Un accord culturel en ligne de mire

JEAN-MARIE WYNANTS

mardi 22 mars 2011, 09:44

Entretien Un accord culturel entre les deux Communautés se prépare. Rien ne sera signé avant les décisions au fédéral.

Un accord culturel en ligne de mire

Fadila Laanan Photo : Belga

Samedi, nos confrères du Standaard publiaient une interview commune de Joke Schauvliege et Fadila Laanan, ministres de la Culture des Communautés flamande et française. Celles-ci évoquaient notamment la mise sur pied d'un accord culturel entre les deux parties. Certains ont cru y voir un peu vite un fait accompli. Actuellement à Hong Kong, Fadila Laanan précise quelques points à ce sujet.

Existe-t-il un accord ?

Non ! Nous n'en sommes encore qu'à l'état de projet. Et le terme d'accord « light » n'est pas vraiment approprié. Ma collègue, Joke Schauvliege, l'a utilisé mais pour répondre à une question qui portait notamment sur des questions de territorialité. Les journalistes du Standaard évoquaient la question de savoir si cet accord permettrait par exemple à la Communauté française de subventionner des activités culturelles dans la périphérie de Bruxelles. Il est évident que dans le climat actuel, nous devons être très prudentes. Il ne sert à rien de vouloir faire passer en force des choses qui mettraient tout l'accord en péril.

Comment travaillez-vous ?

On a fixé une série de points de base permettant d'avancer. Des choses sérieuses, pertinentes. Evidemment, on ne signera pas aujourd'hui l'accord qu'on aurait pu signer il y a 20 ans. Et il s'agit d'un accord qui sera appelé à être revu et amendé au fil du temps. L'important, c'est qu'un premier accord puisse exister. Mais pour cela, il faut d'abord que les choses soient réglées au niveau fédéral.

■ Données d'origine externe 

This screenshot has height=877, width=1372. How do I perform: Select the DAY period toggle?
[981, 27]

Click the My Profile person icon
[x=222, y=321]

Mais alors ne discutez-vous pas dans le vide ?

Non. Nous avons commencé ces discussions lors de la législation précédente avec Bert Anciaux. Quand il s'est avéré que nous ne pourrions signer un accord rapidement, chacun de nous a transmis le projet aux administrations afin qu'elles continuent à préparer une série de choses. Depuis, elles n'ont pas cessé d'avancer.

En pratique, de quoi s'agit-il ?

Il y a des choses très variées : la mise en commun d'agenda, l'échange de fonctionnaires, l'inventaire de l'ensemble des choses que nous gérons déjà ensemble (Kunstenfestivaldesarts, Flagey, Ars Musica, Toernee generale…). Il y a aussi un volet international. A ce sujet, j'ai un exemple tout frais puisqu'il date de ce matin (NDLR : lundi matin). Je suis actuellement en mission en Chine et j'ai rencontré aujourd'hui les représentants de la Business of Design Week de Hong Kong. C'est une manifestation très importante dans le monde du design. Chaque année, divers pays postulent pour être l'invité central. J'ai défendu notre candidature, au nom de la Communauté flamande, de la Communauté française, de la Région wallonne et de la Région bruxelloise. En tant que porte-parole unique de toutes les entités belges.

Les artistes et institutions culturelles vous ont devancée en mettant au point des collaborations efficaces…

Bien sûr. Le travail a été largement entamé par eux. Et ils ont montré leur efficacité comme dans le cas des liens entre le KVS et le Théâtre national. Mais un accord culturel leur simplifierait la vie. Notamment parce que nous devons leur garantir de pouvoir continuer ce type d'échange, de coproduction, de travail en commun, sans risque d'être mis en danger par d'éventuels règlements futurs influencés par des replis identitaires. Un accord de coopération garantirait une stabilité.